The Big Ten title game, brought to you by RO*TEL (sorry, I couldn't resist), will obviously need to be played in a neutral location in Big Ten country.
(Of course, the league would probably put the game in Dallas if it thought that help bring the Longhorns into the fold.
I wonder if they'd consider Notre Dame Stadium.
But I digress.)
The obvious options are NFL venues in Detroit, Indianapolis, and Chicago. That's two domes and Soldier Field if you're scoring at home.
Both Indy and the Windy City have worked well for the league's basketball tournaments over the past dozen years, even though both the men's and women's events are currently housed in Indiana.
I wouldn't be surprised to see the league set up a football championship game rotation through all three cities, although my personal opinion is that once the calendar turns to December in Big Ten country, climate control is very underrated.

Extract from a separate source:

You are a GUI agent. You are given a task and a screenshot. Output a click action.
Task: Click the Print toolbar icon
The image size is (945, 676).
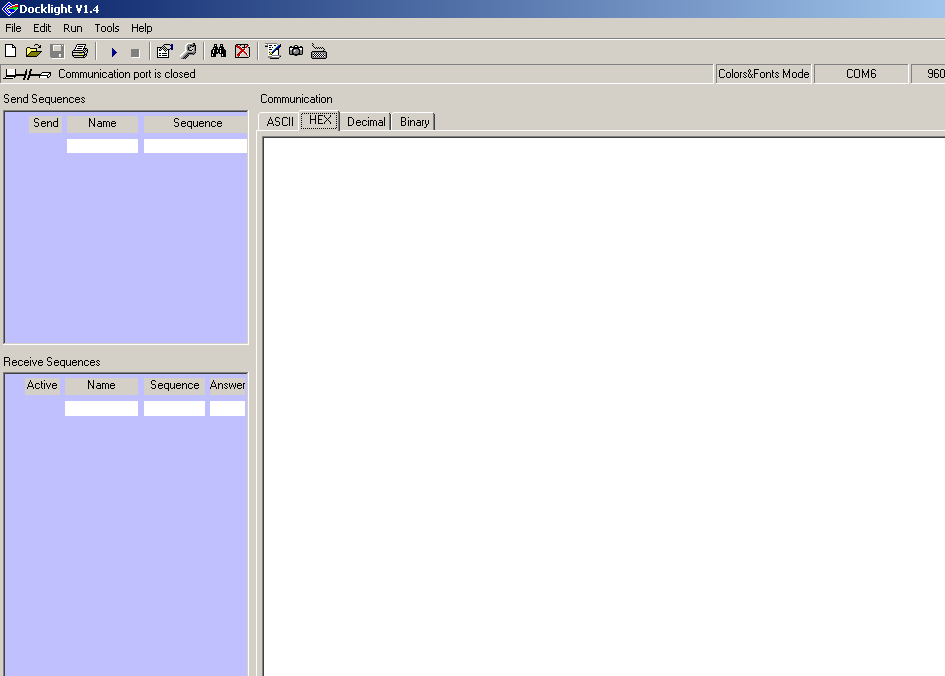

But hey, if they can play the Super Bowl in a New York blizzard...
11. Can Nebraska hack it on the hardwood?
Bringing up the Big Ten basketball tournaments makes me wonder if the league's cellar will be permanently filled by the less-than-impressive Cornhusker men's basketball team for the foreseeable future. NU hasn't won an NCAA tournament game since...well...ever...
But then again--come to think of it--neither has the conference's other NU.
Who cares about basketball anyway? When it comes to expansion, football is king.
At least the new hoops arena will be nice...for the visiting teams to win in.
12. The most important question: did the Big Ten succeed by adding Nebraska?
Of all the questions, this one has stuck with me the most. I already said I'm convinced that the Big Ten with Nebraska is better than the eleven-member version the league's held on to for the last 20 years or so.
But I still think if the Big Ten can't land Notre Dame or Texas (the "hr additions", as Jim Delany would call them), this whole expansion drive has been a failure for my favorite conference.
A few months ago, with the league's network raining money and the world at its fingertips, I'd have argued there wasn't a conference except maybe the SEC that could boast more success than the Big Ten.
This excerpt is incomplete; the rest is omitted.